*Problem statement*
Every line with "agent" in it should be copied from the data.

*The data*
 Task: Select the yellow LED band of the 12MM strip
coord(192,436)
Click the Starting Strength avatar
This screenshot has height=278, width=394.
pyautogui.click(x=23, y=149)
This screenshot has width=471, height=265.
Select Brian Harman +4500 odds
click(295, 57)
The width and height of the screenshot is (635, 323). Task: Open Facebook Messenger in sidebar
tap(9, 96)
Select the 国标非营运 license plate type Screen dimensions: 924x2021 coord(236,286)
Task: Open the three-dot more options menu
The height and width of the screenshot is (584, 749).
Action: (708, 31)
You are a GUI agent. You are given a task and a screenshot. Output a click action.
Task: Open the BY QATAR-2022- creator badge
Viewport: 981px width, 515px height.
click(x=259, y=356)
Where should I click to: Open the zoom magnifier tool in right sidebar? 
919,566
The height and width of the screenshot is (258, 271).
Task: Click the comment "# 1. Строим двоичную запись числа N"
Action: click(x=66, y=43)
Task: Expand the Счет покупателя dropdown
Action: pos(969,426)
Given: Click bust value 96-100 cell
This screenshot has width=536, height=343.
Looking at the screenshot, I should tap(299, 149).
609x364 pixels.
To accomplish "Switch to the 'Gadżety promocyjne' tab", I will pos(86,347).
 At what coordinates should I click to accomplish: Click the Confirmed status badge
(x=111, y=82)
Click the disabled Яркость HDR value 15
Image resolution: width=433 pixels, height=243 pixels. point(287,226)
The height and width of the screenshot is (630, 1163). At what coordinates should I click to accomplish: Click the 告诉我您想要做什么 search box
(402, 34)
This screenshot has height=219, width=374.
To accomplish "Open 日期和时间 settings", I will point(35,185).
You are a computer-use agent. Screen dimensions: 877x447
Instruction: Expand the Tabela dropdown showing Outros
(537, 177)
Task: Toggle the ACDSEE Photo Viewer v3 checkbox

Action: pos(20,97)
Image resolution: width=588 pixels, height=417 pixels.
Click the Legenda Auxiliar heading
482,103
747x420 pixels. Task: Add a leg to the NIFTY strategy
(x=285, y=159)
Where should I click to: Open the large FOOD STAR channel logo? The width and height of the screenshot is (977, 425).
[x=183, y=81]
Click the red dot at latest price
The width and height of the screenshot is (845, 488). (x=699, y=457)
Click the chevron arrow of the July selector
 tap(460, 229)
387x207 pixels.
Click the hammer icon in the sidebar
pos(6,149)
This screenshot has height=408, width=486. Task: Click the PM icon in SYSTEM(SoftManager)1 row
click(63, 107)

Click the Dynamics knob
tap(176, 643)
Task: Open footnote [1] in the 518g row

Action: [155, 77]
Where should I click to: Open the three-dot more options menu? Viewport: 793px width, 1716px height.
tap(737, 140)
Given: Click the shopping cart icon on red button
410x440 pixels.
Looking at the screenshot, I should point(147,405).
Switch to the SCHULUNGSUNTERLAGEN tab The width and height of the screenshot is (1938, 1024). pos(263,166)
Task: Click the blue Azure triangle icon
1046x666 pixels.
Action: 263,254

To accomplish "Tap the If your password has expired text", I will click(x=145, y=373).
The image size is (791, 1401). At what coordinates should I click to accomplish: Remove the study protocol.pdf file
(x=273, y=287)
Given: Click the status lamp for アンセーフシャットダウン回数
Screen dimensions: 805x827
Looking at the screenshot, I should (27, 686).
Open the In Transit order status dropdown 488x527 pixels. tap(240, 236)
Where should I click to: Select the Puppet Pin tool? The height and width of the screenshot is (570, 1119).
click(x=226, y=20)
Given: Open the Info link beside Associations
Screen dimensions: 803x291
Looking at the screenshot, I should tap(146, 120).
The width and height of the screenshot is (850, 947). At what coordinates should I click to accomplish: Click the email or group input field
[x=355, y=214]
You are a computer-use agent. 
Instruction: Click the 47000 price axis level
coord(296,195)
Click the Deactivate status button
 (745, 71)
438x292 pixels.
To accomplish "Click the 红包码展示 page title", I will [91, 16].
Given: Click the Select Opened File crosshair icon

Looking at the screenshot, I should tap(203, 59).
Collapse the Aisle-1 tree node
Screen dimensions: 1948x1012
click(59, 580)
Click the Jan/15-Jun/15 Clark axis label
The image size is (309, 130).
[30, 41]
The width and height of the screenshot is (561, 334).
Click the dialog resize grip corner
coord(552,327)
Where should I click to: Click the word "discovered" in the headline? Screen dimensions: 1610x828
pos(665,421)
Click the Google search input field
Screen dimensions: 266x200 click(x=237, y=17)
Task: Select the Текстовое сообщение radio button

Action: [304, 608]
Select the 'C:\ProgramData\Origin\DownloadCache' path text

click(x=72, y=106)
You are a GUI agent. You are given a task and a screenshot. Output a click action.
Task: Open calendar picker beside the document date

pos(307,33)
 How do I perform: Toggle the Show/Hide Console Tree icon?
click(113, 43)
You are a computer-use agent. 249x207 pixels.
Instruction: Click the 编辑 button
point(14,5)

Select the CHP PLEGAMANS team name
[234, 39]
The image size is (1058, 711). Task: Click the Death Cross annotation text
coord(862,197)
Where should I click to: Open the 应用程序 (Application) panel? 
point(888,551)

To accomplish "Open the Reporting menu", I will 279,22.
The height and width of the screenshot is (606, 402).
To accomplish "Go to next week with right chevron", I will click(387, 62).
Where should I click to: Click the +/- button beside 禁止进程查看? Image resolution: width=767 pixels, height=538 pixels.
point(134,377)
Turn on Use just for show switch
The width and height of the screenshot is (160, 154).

*Final answer*
You are a GUI agent. You are given a task and a screenshot. Output a click action.
You are a computer-use agent. Screen dimensions: 877x447
You are a computer-use agent. 
You are a GUI agent. You are given a task and a screenshot. Output a click action.
You are a computer-use agent. 249x207 pixels.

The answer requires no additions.